Isabelle Ducos-Filippi

Isabelle Ducos-FilippiIsabelle Ducos-Filippi se définit comme une « prof de lettres classiques pas classique ». Et son itinéraire le confirme. Première enseignante et première diplômée universitaire dans une lignée de commerçants, elle place ses premiers pas professionnels dans la belle empreinte de l’éducation nouvelle et, depuis, œuvre pour une école inclusive.

Son parcours professionnel commence en 1986 avec une expérience marquante qui aurait pu tout aussi bien signifier un renoncement au métier.
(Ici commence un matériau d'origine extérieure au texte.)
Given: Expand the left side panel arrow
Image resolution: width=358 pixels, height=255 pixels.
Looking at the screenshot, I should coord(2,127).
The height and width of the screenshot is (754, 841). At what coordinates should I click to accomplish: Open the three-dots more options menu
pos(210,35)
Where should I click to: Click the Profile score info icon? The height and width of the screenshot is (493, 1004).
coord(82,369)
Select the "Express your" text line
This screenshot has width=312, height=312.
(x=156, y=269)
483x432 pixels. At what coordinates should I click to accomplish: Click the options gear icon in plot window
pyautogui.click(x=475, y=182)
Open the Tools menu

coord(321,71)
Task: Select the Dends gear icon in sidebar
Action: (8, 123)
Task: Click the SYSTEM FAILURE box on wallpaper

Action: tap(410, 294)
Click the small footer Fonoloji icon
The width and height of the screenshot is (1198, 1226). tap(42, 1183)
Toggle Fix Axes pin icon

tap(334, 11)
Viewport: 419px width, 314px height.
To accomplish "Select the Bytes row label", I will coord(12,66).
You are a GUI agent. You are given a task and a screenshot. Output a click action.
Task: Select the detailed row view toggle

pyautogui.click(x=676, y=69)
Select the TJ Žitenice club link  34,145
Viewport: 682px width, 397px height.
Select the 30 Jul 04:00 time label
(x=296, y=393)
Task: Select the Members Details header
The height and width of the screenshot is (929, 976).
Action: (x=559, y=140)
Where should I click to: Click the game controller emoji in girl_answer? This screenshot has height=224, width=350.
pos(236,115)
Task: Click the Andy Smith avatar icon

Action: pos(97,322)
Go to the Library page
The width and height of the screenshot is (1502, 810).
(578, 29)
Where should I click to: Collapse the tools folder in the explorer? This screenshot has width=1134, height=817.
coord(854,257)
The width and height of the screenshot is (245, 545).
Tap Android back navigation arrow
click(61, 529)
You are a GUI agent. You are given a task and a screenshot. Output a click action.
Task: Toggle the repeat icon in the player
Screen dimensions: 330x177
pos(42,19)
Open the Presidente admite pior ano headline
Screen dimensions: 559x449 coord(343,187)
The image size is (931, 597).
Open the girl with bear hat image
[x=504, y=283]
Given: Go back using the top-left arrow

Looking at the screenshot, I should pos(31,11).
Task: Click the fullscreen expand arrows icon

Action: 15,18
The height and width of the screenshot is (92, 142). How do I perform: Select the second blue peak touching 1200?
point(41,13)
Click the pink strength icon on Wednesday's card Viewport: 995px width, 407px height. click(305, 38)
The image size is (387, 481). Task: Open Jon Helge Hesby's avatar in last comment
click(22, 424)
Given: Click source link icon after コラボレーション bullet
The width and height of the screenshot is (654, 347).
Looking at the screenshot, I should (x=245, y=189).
Après des études en lettres classiques à la Sorbonne et un Capes décroché sans embuches dans la foulée, elle est nommée loin de chez elle dans un contexte particulier. Le collège où elle doit enseigner se situe dans la ville nouvelle normande Vaudreuil, devenue Val-de-Reuil, qui avait pour caractéristique d’accueillir de nombreux migrants venus pour travailler dans les industries de l’agglomération rouennaise.

Elle est nommée à sa grande surprise sur un poste de français et d’histoire-géographie, en classe ordinaire et en CPPN (classe pré-professionnelle de niveau). Ce dispositif, remplacé depuis notamment par les Segpa, accueillait des élèves âgés de 15 à 18 ans en difficulté scolaire. « Cela a été un choc d’être confrontée à des élèves qui n’étaient pas outillés pour faire le métier d’élève, soit parce qu’ils n’étaient pas dans la culture scolaire française, soit à cause d’un handicap cognitif. »

Dilemme

Sa première quinzaine d’exercice est une période d’interrogation, de dilemme, pendant laquelle elle pèse la densité de son envie profonde d’exercer le métier d’enseignante au regard des conditions de cet exercice. « J’ai choisi de ne pas démissionner et de trouver des solutions pour ces ados qui n’étaient en fait pas des élèves. Cela a été fondateur de commencer avec eux, de vivre avec eux ma première expérience de prof. C’est là qu’est né mon intérêt pour les élèves au bord du chemin, pour les ramener vers le chemin de l’école. »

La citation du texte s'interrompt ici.